DIRECTIONS
Copy every line of the records below word for word, omitting the pictures.

[Records for locating displayed items]
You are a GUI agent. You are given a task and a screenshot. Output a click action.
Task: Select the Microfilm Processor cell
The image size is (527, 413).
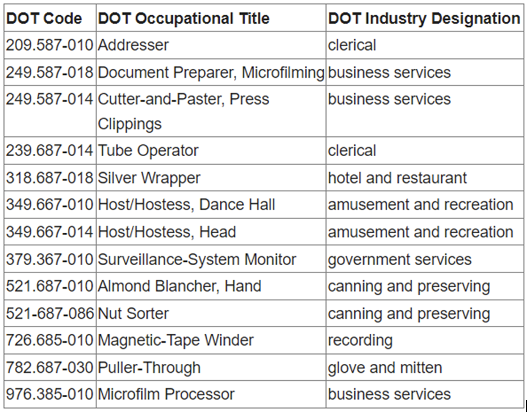tap(211, 394)
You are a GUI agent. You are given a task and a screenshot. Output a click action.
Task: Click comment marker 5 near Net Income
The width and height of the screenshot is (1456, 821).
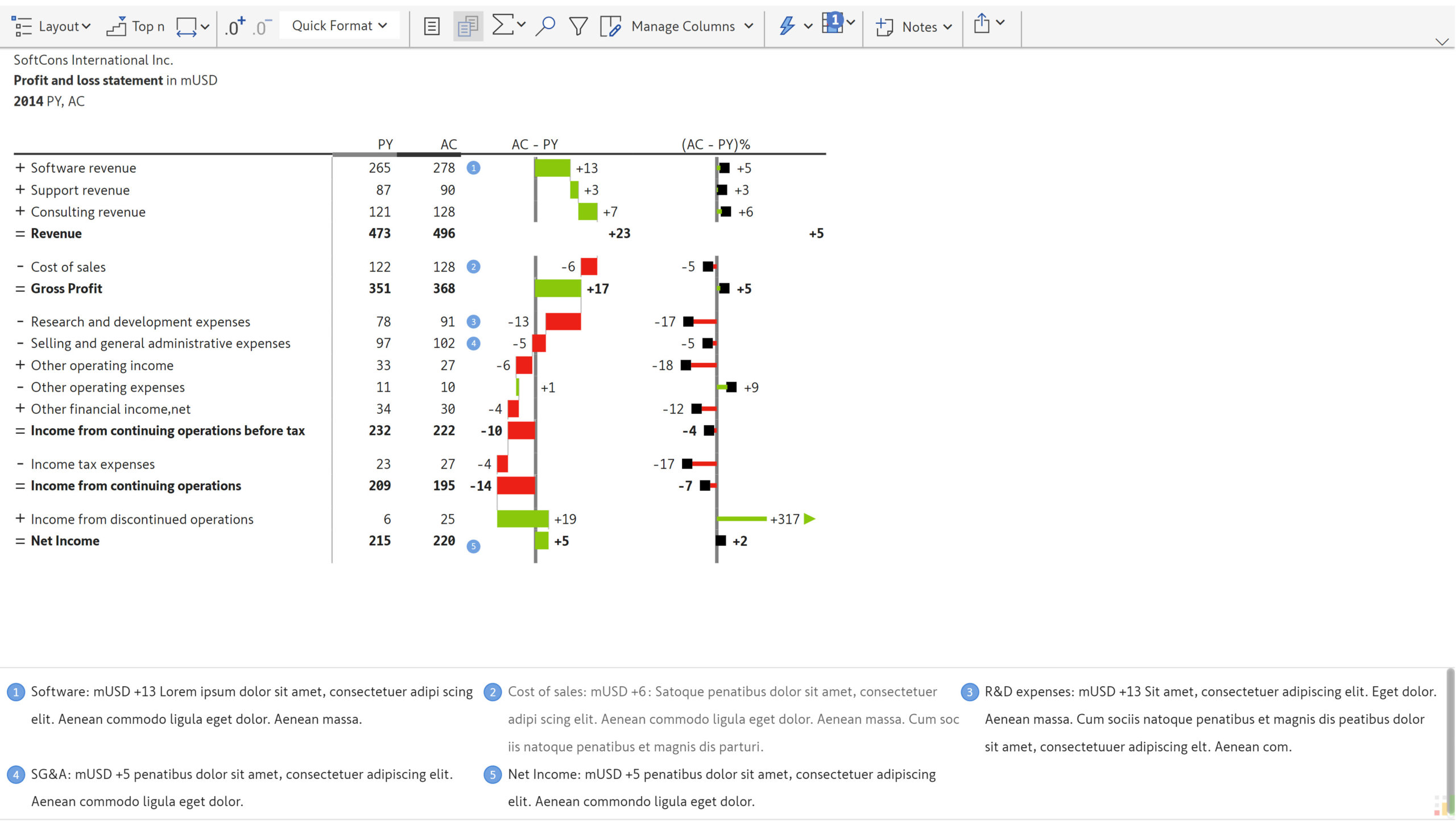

EXERCISE OUTPUT
You are a GUI agent. You are given a task and a screenshot. Output a click action.
Task: Select the Microfilm Processor cell
The image size is (527, 413).
tap(211, 394)
You are a GUI agent. You are given a task and a screenshot. Output a click action.
Task: Click comment marker 5 near Net Income
The width and height of the screenshot is (1456, 821).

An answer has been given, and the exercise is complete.